Your regex is incorrect, and does not match your description of it. It is missing the ending > of the start tag. You can verify by adding some more capturing groups and then checking the results:
0: <boo>bold (everything)
1: b ([A-Z][A-Z0-9]*)
2: o (non optional [^>])
3: o>bold (everything up to )
A quick fix in the regex: <([A-Z][A-Z0-9]*)[^>]*>.*?</\\1>
The [^>] is made optional by requiring it 0 or more times, and the closing > is added. If I keep the same capturing groups (around [^>]* and around .*?) the output is then this:
1: b (because you are looking for the end tag )
2: oo ([^>]*)
3: bold (.*?)
Sorry iam not getting it...Actually please see the link and the topic i mentioned in my first post. Also, actually iam more interested in knowing how does the Regex Engine works in the above case and not exactly on the output. Actually, in my first post, i have tried to put down my understanding on token by token basis. I know, it may not be completely correct but its not completely wrong either...
I would like to know on the above lines i.e how the regex works........Thanks for all the efforts put by you in explaining, but if someone could explain taking every token into account, then it may be more helpful so that i can zero in on my error in understanding....

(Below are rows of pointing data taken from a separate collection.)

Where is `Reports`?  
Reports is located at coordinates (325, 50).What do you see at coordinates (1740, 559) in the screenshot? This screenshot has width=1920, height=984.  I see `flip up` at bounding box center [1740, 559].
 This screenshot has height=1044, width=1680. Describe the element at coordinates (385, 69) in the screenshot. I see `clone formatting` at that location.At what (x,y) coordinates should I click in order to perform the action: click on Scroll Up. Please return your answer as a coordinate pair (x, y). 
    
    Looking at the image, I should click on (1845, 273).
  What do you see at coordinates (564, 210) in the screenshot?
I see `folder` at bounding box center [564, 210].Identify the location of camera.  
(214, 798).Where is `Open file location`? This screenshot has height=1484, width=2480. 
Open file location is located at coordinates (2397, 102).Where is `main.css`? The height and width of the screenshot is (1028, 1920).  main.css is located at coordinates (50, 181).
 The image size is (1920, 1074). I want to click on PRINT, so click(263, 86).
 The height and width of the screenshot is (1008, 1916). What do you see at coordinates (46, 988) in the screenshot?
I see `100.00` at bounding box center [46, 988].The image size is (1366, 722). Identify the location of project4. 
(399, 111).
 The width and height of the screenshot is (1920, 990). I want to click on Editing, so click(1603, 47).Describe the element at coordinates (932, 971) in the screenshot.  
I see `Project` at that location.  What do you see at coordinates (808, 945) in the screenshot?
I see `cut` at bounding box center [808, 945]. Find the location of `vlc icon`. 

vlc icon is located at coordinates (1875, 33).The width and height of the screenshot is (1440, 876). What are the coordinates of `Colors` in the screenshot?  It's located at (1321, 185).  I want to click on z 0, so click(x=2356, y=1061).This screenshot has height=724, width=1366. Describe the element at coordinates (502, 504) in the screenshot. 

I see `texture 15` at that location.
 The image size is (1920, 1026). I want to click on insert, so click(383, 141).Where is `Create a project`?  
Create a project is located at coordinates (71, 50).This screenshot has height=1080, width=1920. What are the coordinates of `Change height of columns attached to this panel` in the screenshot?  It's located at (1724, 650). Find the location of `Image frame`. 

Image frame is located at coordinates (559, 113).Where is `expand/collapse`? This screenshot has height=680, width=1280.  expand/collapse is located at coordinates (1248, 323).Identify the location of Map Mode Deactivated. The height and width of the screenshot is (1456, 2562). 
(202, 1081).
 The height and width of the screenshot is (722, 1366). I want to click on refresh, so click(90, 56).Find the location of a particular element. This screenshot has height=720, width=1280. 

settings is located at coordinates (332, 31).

In the site i mentioned in my first post, they say... iam unable to get it
Let's take the regex <([A-Z][A-Z0-9]*)[^>]*>.*?</\1> without the word boundary and look inside the regex engine at the point where \1 fails the first time. First, .*? continues to expand until it has reached the end of the string, and </\1> has failed to match each time .*? matched one more character.
Then the regex engine backtracks into the capturing group. [A-Z0-9]* has matched oo, but would just as happily match o or nothing at all. When backtracking, [A-Z0-9]* is forced to give up one character. The regex engine continues, exiting the capturing group a second time. Since [A-Z][A-Z0-9]* has now matched bo, that is what is stored into the capturing group, overwriting boo that was stored before. [^>]* matches the second o in the opening tag. >.*?</ matches >bold<. \1 fails again.
The regex engine does all the same backtracking once more, until [A-Z0-9]* is forced to give up another character, causing it to match nothing, which the star allows. The capturing group now stores just b. [^>]* now matches oo. >.*?</ once again matches >bold<. \1 now succeeds, as does > and an overall match is found. But not the one we wanted.